エルレアはこのくだりの、彼が中級冒険者だった、という点が気にかかった。
「もともとベテラン冒険者だったんですか……『羅銘露』もそうでしたけど、同じ中級でもおふたりにかかると子供扱いなんですね」
どちらも秒殺だったと言っていい。中堅も幅広い、とは言われたが相当の実力差ではなかったろうか。
「不意をつけただけです。彼等の得意な形になったら、逆に俺達もイチコロですよ」
「それにしたって、ガンゾは中級にはありえない気の抜けようだったわ。一線から離れて勘が鈍りきってたのかしら」
「よそから故郷の近くに戻ってきてたわけだろ。妻もなくした、仕事もうまくこなせない、悪事に手を染めてどうにか食ってはいたけど、実際もう生きつづける気持ち自体を半ばなくしてたんじゃないかなあ。手にかけた俺が推し量るのは傲慢だとも思うけどさ」
トキはすこししんみりとした表情を見せた。
生きて帰る力、それをもはやガンゾは投げ出していたのかもしれない。それだけ持てば冒険者としてやっていけるのかというと、帰るべき場所自体を失ってしまった彼は、その資質以外のところでどうしようもなく躓いてしまったのだ。エルレアは、自分ひとりでは業界や制度などのさまざまなしがらみの中で要領よく生き抜いてゆける自信がなかったので、ガンゾの話がまったくの他人事とは思えなかった。助けてくれる誰かがいなければ、時に人の心など簡単に折れてしまうものなのだろう。
「で、子分にも手練れがいるはずだって話?」
ヴェガが本筋に運ぶよう促す。
「いや、歯応えがなかったっつー話にも絡むんだけどさ、ラキバエで聞いたところによると、ガンゾの主力は昔っから『使役人形』だったはずなんだ。他の冒険者も同じようなことを言ってた。でもあんときゃいなかったろ」
「あーー、じゃあアジトにまだいるかもってことね」
『使役人形』とは、魔力で動く人形である。剛力や頑強さを誇るものが多く、主人の命を受けて代わりに労役や戦闘に従事するのだ。ガンゾは彼の『収納』などに仕舞ったまま出さずに息絶えた可能性もあるし、既にどこかで失っていたのかもしれない。ただ、術師亡き後も生前の指示に従い続ける使役人形もおり、今回も、悪いケースでは拠点を守れとの命令を遂行しつづけていることが考えられた。もう残党は逃げただろうと考えて無警戒に踏み入ると、手痛い反撃を喰らうかもしれない。もと中級冒険者の切り札ならば、生半な兵士では太刀打ちできない。

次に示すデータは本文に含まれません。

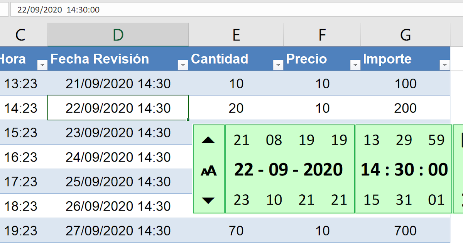Open the Hora column filter dropdown
This screenshot has width=463, height=243.
coord(42,66)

「こっちから忠告するまでもなく、討伐隊のほうで押さえとけよって情報ではある。現地を見て注意すべきも彼等のほうだ。そもそも俺達のほうがよっぽどガンゾなんて知らなかったんだからな」
そう締めるとトキは、水割りの蒸留酒で喉を潤して酒盃を机にコトリと置いた。
◇◇◇
「おい、ニュースだぜ!」
そろそろ宿に引き上げるか、と話していたところ。つい今しがた入ってきた二人組がカウンターで店主に対して声を上げた。
「多数の犠牲と引き換えに、ラツカ山道の山賊が駆逐されたってよ!」
一気にうわっと沸き立つ店内。
「徒歩で六人が帰ってきたらしい。大怪我を負ってる者もいるそうだ。しかしなんにせよありがてえ話だよな、ザバン方面にもまた快速便が出るぜ」
喜ぶ客達とは裏腹に、あちゃー、という表情をヴェガがふたりに見せた。